Additional Information: A call to PInvoke function ‘SendToCS!SendFileTo.MAPI::MAPISendMail’ has unbalanced the stack. This is likely because the managed PInvoke signature does not match the unmanaged target signature. Check that the calling convention and parameters of the PInvoke signature match the target unmanaged signature.
when tracking down problems in calls from managed to unmanaged code, here’s my pain induced, top ten tips to sorting out problems with interop marshalling code.
- Read the Platform Invoke Tutorial
- Check for a mismatch between your unmanaged function signature and the declared [DllImport] C# function declaration and double check the DLL name it’s implemented in.
- Use ref’s so the CLR will pass your structs as a reference to the unmanaged function so it can modify your object, not a orphan stack copy. You must use ref in the function declaration as well as the call.
- Check the parameter types – particulary strings vs StringBuilder and the use of ref for string values returned in parameters.

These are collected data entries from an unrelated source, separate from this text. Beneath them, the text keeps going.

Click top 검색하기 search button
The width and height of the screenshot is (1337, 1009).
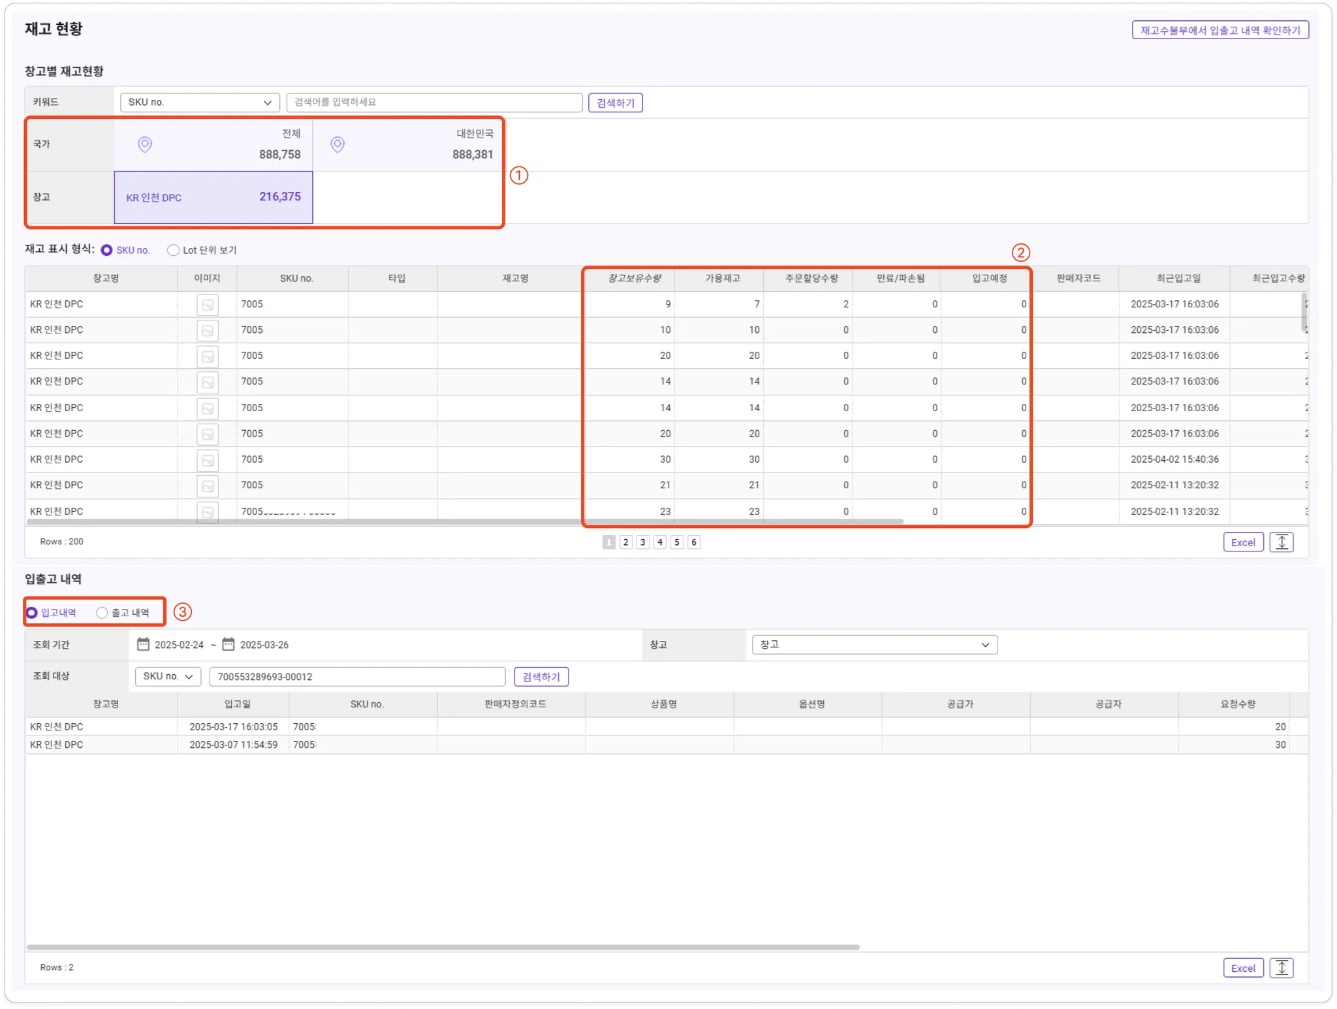(x=615, y=103)
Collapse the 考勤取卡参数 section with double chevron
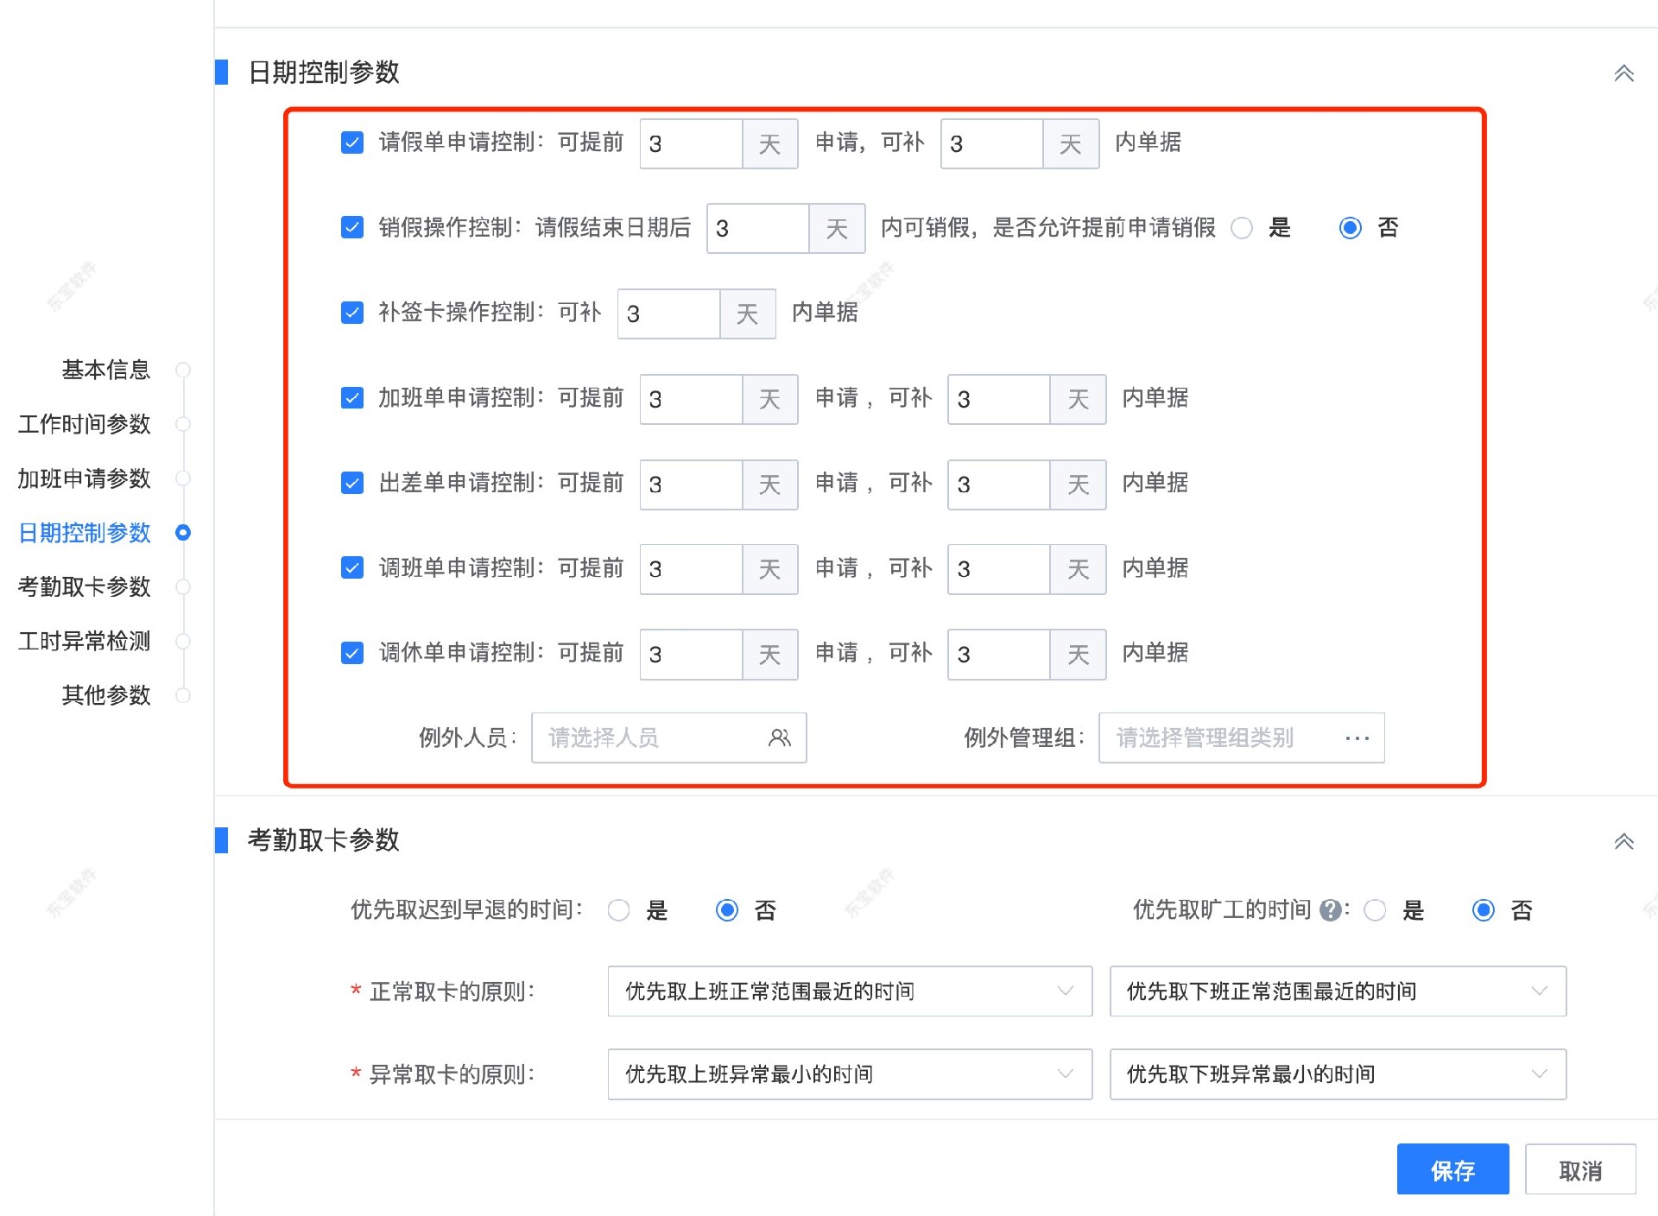Viewport: 1658px width, 1216px height. coord(1623,841)
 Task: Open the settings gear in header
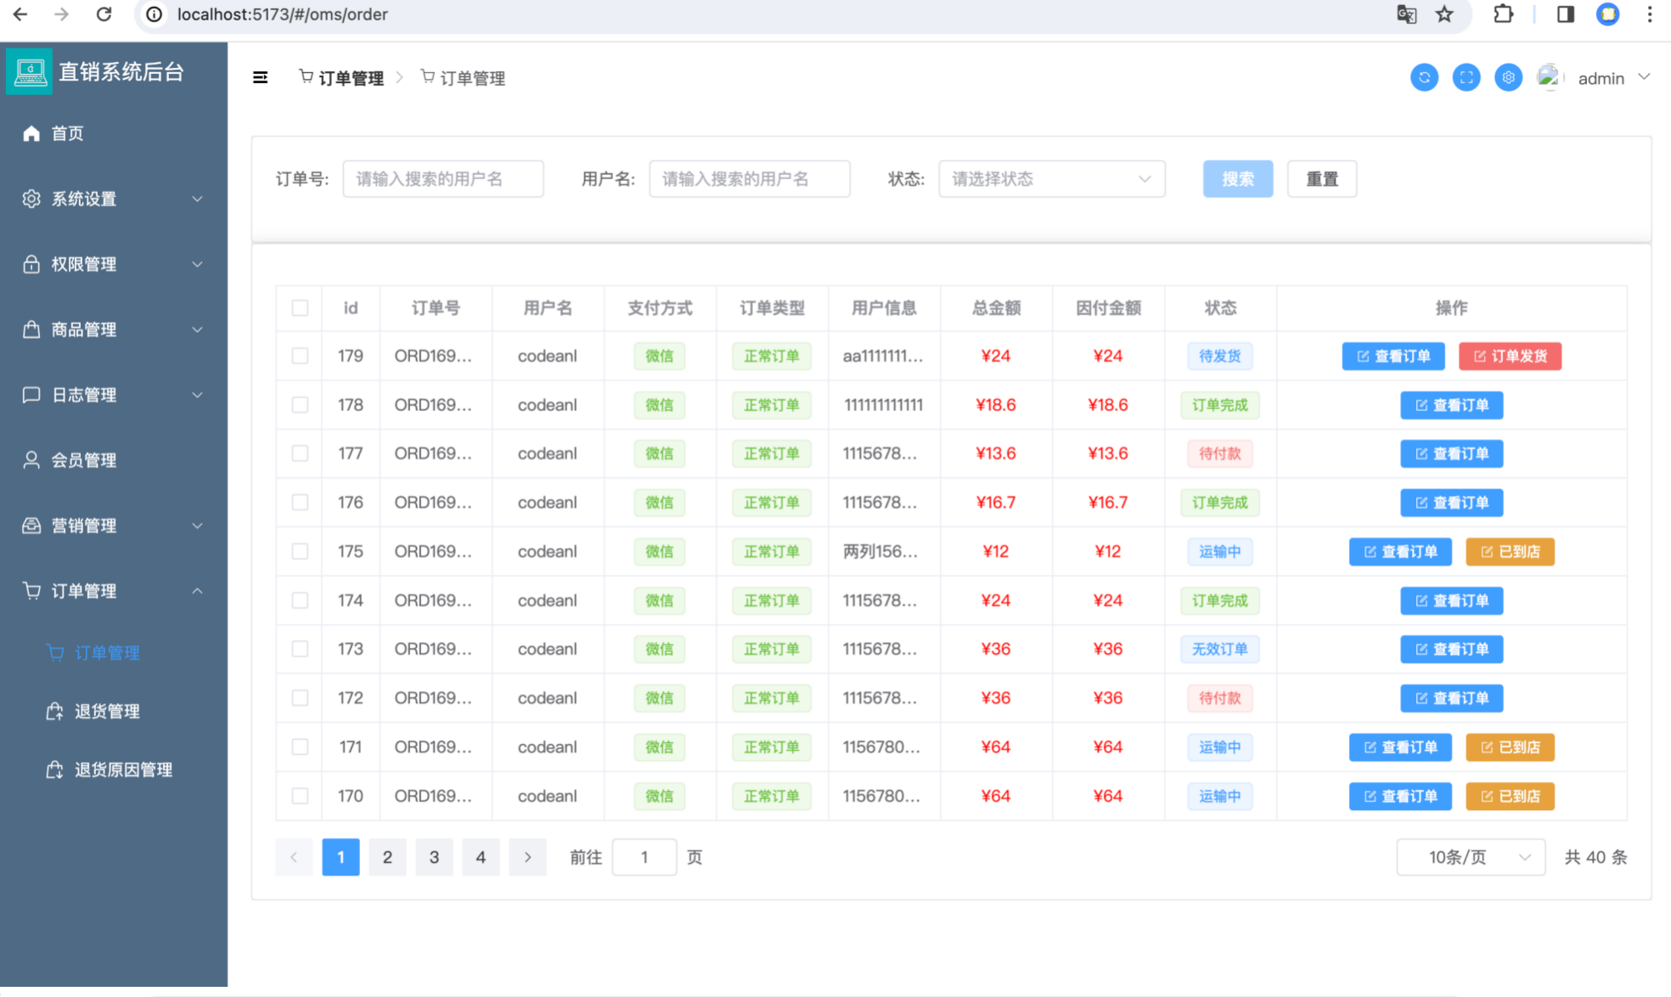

Remember string is immutable, although .NET will marshal both to a LPTSTR.
- Check the size of struct parameters match that required by the unmanaged function.
- Check the types and size of your struct members.
- Remember to use [StructLayout(LayoutKind .Sequential)] attributes on structs or classes you reference in parameter pointers. The CLR controls the physical layout of memory, so if the class needs to be arranged in an expected way use StructLayout to preserve the layout and .NET will not mess with it.
- Although it’s platform specific, IntPtr is a useful, thread safe structure to represent a pointer or handle – HWNDs are probably the single most common parameter.
- The default marshalling for structs is an LPSTRUCT, so there’s nothing to do. If you make it a class you’ll need to marshal it like this [MarshalAs(UnmanagedType.LPStruct)] MapiMessage pMsg);
- Read the Platform Invoke Tutorial one more time.